During the first week of the five-week study in 2005, the children took first a placebo and then increasing doses of Ritalin to test their response to the drug. Over the following four weeks, they received varying doses of Ritalin in a random order, or a placebo, but were unaware which they were taking.

The researchers then asked those who responded well to the Ritalin to continue taking it for the following eight weeks.

The children’s parents and teachers filled out surveys at the start of the study and while it was underway, rating the children’s day-to-day ability to cope and their levels of hyperactivity. Among those who responded to Ritalin, the surveys reported the greatest improvement on higher doses, confirming results from other studies.
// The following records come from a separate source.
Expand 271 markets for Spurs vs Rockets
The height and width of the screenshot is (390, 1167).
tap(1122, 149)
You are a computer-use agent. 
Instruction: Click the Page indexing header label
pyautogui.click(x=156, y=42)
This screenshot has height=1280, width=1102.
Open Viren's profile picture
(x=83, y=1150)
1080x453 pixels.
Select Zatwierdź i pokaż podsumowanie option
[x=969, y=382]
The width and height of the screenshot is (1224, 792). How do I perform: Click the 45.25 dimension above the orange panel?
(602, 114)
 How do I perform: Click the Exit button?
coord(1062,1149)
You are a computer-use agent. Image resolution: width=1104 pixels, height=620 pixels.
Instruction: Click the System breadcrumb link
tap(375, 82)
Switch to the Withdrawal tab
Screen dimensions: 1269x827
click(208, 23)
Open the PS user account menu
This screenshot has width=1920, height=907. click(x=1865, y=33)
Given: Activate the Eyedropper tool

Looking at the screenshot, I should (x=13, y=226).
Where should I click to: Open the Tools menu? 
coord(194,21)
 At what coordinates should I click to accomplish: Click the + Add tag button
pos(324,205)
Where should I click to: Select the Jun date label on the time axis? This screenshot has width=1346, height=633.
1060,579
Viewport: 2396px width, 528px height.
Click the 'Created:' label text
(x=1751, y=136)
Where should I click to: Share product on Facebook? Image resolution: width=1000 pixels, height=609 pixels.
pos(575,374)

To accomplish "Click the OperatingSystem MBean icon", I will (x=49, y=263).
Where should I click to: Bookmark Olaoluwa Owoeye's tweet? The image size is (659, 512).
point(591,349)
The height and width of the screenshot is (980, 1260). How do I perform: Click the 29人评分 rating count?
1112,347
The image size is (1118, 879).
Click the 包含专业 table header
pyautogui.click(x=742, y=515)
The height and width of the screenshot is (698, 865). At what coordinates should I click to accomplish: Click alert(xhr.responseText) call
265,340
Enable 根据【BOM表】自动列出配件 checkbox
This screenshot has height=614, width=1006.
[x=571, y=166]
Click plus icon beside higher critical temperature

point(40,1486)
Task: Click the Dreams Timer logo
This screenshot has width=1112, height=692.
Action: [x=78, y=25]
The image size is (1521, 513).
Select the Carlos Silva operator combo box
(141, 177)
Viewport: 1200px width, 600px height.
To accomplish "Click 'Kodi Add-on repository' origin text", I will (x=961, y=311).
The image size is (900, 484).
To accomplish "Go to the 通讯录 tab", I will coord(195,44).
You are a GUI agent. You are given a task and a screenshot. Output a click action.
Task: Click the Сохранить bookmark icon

Among the 14 children who could not tolerate Ritalin, many carry certain variants in the dopamine receptors DRD2 and DRD3, the researchers found.

Some who respond well to Ritalin tend to have other variants in the genes DRD1, DRD3 and DRD4, which code for dopamine receptors, and in the COMT gene, which codes for a chemical that breaks down neurotransmitters and hormones, such as dopamine and norepinephrine.

Others carry variants in the genes for two transporters of dopamine and serotonin (SLC6A3 and SLC6A4) or ADRA2A, a receptor for norepinephrine.

The study is small, and 90 percent of the participants are male. Also, some of genetic variants identified may not be associated with Ritalin response.

Still, if larger studies confirm that certain genetic variants improve the response to Ritalin, it would help doctors decide whom to treat and how.

Correction: This article has been modified from the original. The previous version incorrectly stated that the journal’s title is Pharmacogenetics. It is Pharmacogenomics.